Rachid Benyellés : “Il faut faire barrage à Bouteflika”

Rachid Benyellés : “Il faut faire barrage à Bouteflika”

Par Rachid Benyellès Liberté, 28 mars 2004

Lors de ma conférence de presse du 21 décembre 2003, j’avais annoncé que mon premier objectif en m’engageant dans la course à la présidence était “d’empêcher Bouteflika de continuer à sévir contre le pays”. Cet objectif reste plus que jamais prioritaire. C’est pourquoi j’appelle les électeurs à voter pour les candidats qui lui sont réellement opposés, en privilégiant MM. Ali Benflis et Saïd Sadi, les deux candidats appartenant au groupe antifraude.

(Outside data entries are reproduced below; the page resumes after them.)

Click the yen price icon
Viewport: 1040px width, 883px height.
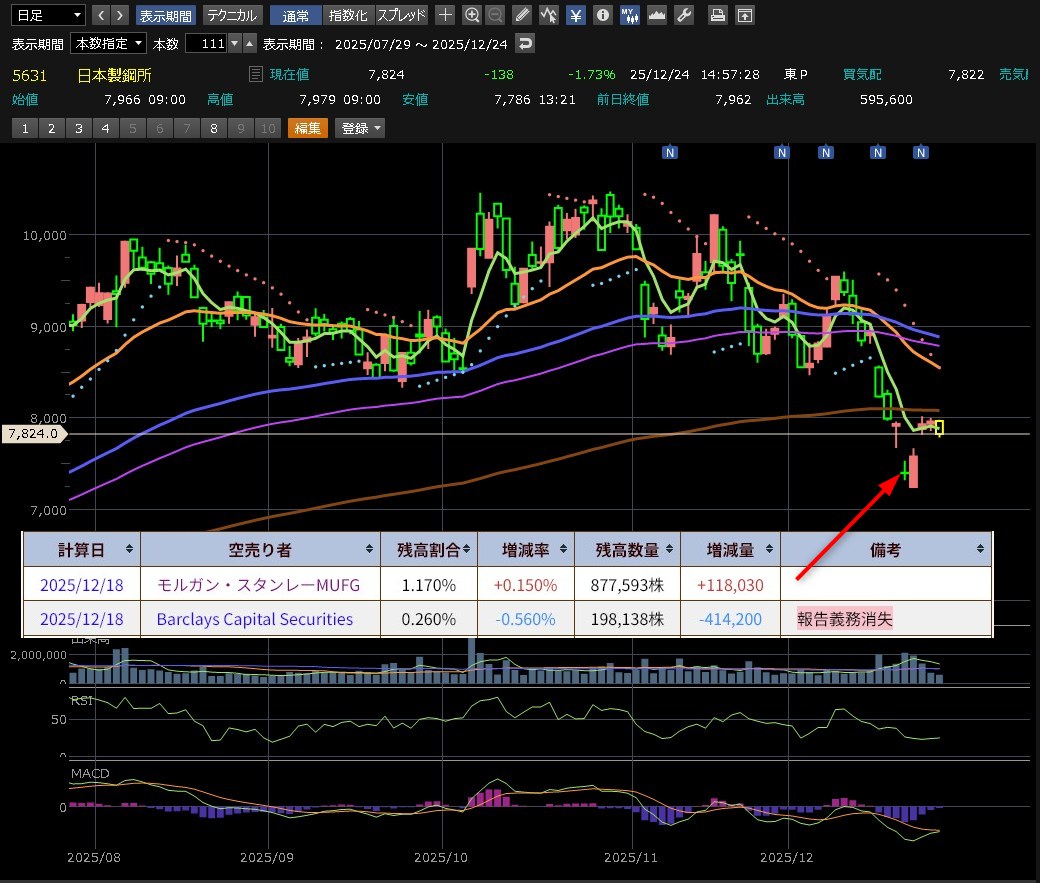[576, 15]
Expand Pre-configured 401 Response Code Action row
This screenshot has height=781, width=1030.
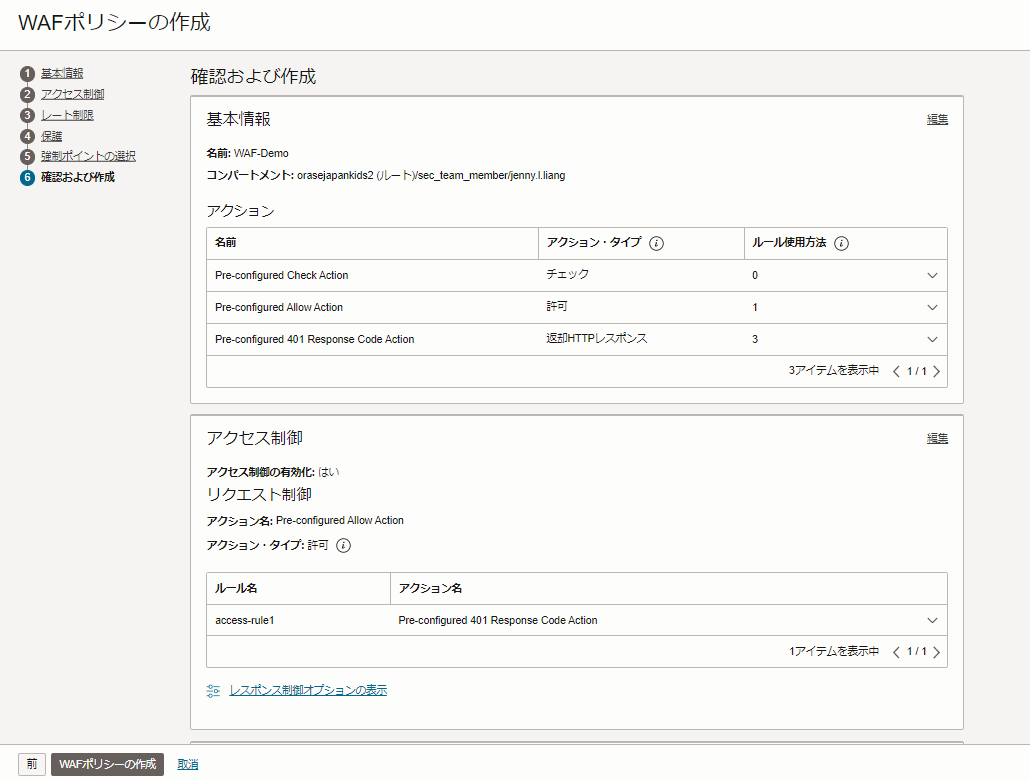(x=932, y=339)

Je me suis retiré de la course présidentielle, parce que je ne pouvais plus supporter que les citoyens qui m’avaient accordé leur confiance, nombreux à travers le pays, continuent à subir les contraintes des agents de l’administration, manifestement instruits par leur tutelle qui tenait à m’éliminer en refusant tout bonnement de procéder à la légalisation des signatures apposées sur les formulaires pourtant dûment remplis.

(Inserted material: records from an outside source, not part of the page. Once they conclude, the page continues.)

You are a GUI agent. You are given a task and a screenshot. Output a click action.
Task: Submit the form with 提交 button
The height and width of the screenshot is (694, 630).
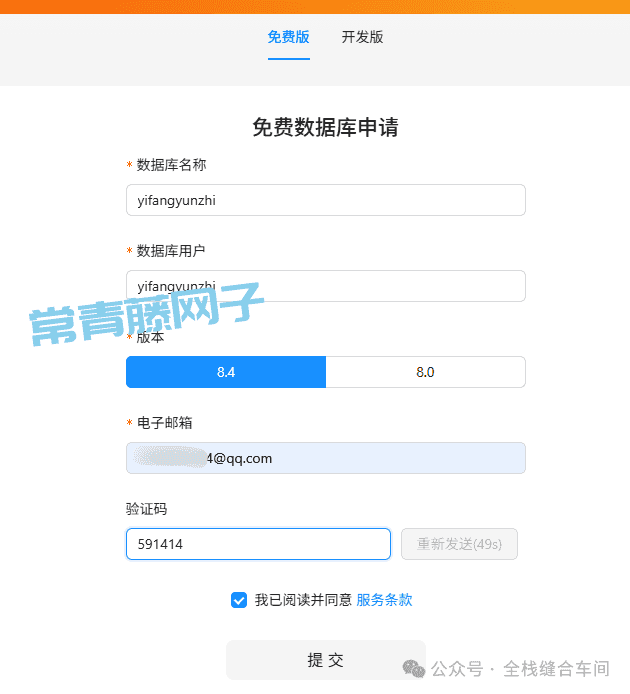click(326, 660)
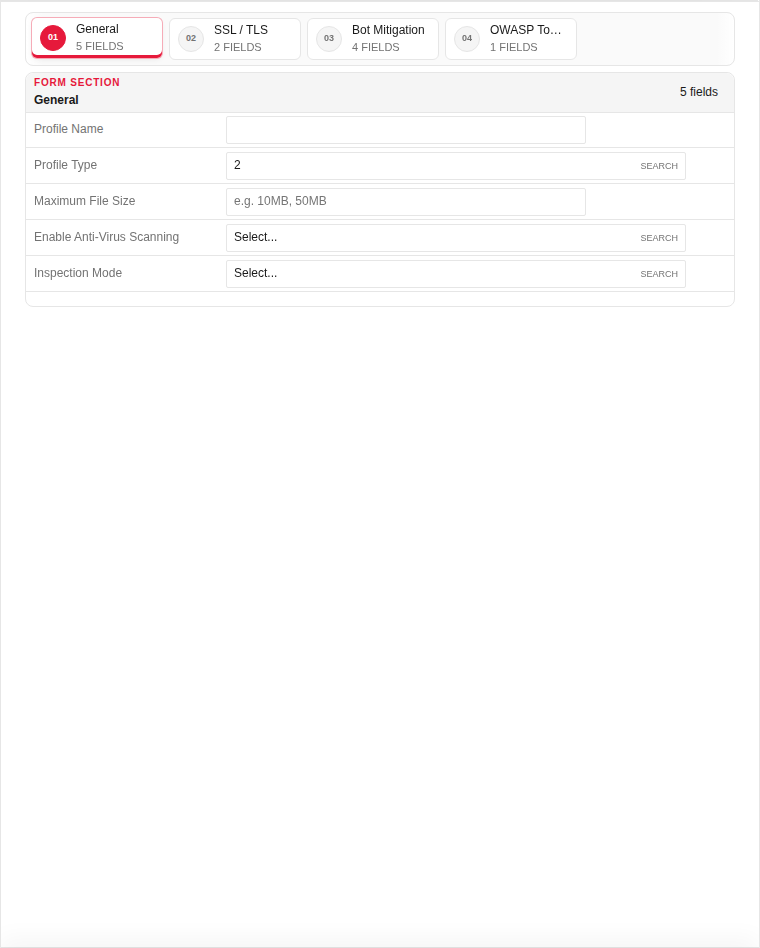Open the Profile Type dropdown
The height and width of the screenshot is (948, 760).
(455, 166)
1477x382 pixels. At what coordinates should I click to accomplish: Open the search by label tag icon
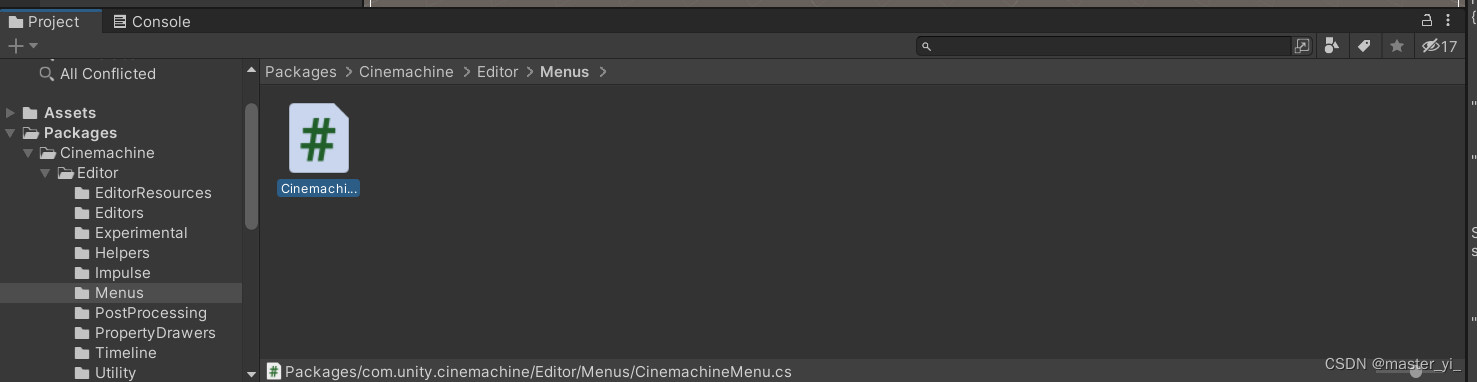point(1364,46)
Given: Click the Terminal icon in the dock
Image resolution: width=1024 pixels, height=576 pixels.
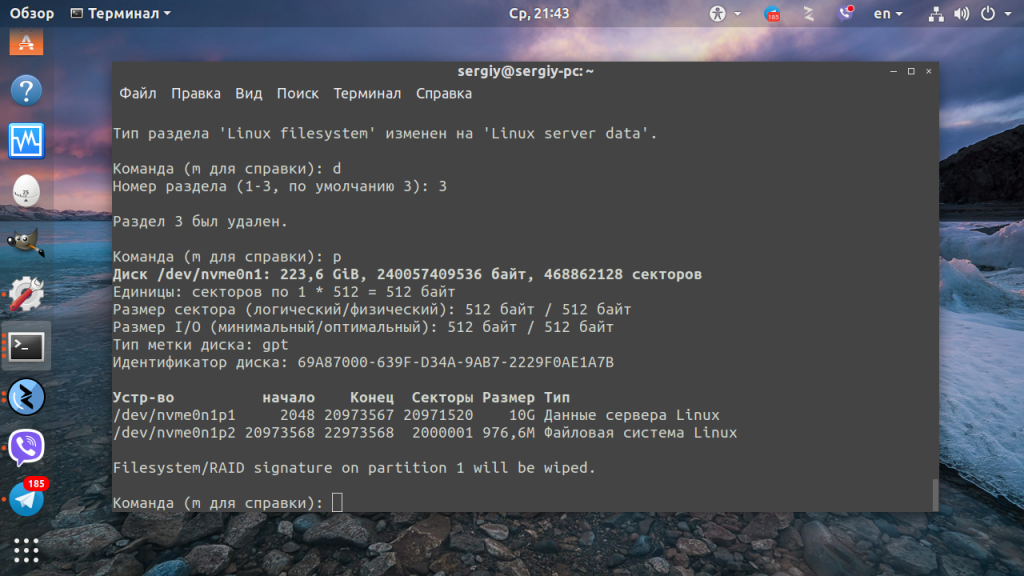Looking at the screenshot, I should (26, 346).
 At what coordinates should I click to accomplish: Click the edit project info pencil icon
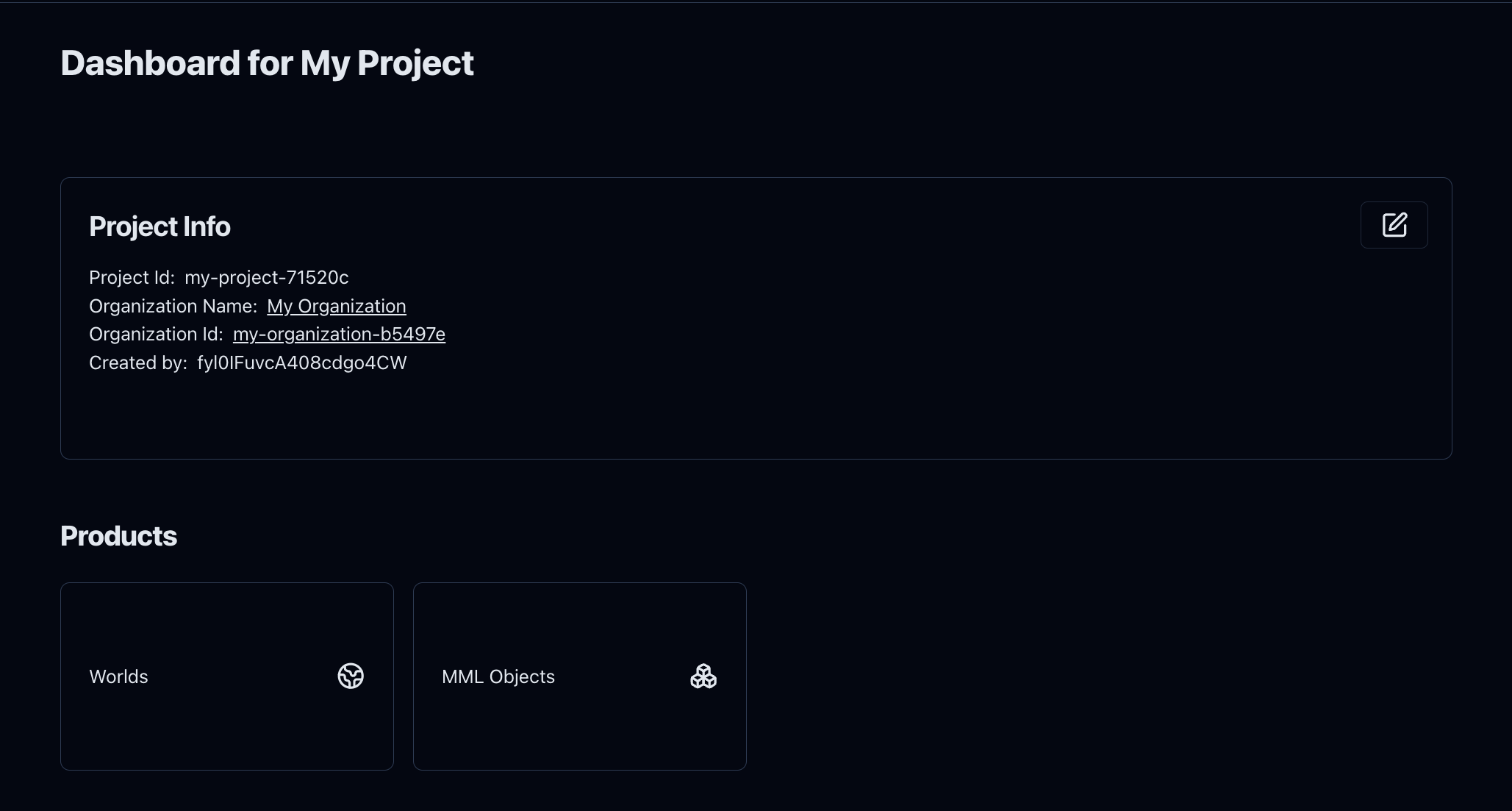pyautogui.click(x=1394, y=225)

À l’évidence, l’administration, tout comme le gouvernement et les institutions concernées par l’élection présidentielle d’avril 2004, n’ont pas été neutres. Leur parti pris en faveur de Bouteflika était avéré et flagrant. Il en sera vraisemblablement de même tout au long de cette élection. Est-ce pour autant une raison suffisante pour baisser les bras, se désintéresser du prochain scrutin ou le boycotter ? Certainement pas, surtout dans un régime aussi branlant que celui de Bouteflika, où les retournements les plus inattendus peuvent intervenir à tout moment et jusqu’en dernière minute. Un sursaut citoyen est possible. Il faut y croire et s’y consacrer pour convaincre les électeurs que l’abstention ou le boycott font le jeu de Bouteflika ; que leur devoir est de voter en masse pour lui barrer la route et le chasser du pouvoir, par les urnes.

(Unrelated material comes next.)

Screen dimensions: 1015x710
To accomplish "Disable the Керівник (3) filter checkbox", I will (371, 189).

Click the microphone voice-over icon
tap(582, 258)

Le code électoral algérien, contrairement à ceux en vigueur dans de nombreux pays dans le monde, ne fixe pas de seuil minimum de participation pour la validation d’une élection. Il suffit donc à un candidat d’obtenir 50% des suffrages exprimés, plus une voix supplémentaire, pour être déclaré vainqueur et cela, quel que soit le taux de participation. Lors des élections législatives et locales précédentes, ce taux avoisinait les 40%. Il risque d’être encore plus faible en avril 2004, en raison notamment, de la suppression des bureaux de vote spéciaux où plus d’un million d’électeurs allaient aux urnes, en ordre serré, pour y déposer un bulletin.
Dans l’hypothèse d’une désaffection semblable à celle des précédents scrutins, il suffirait donc au candidat d’obtenir 3 600 000 + 1 voix (c’est-à-dire 50% des 40% des suffrages exprimés par un corps électoral évalué, par le ministère de l’Intérieur, à près de 18 millions d’électeurs) pour être déclaré vainqueur au premier tour !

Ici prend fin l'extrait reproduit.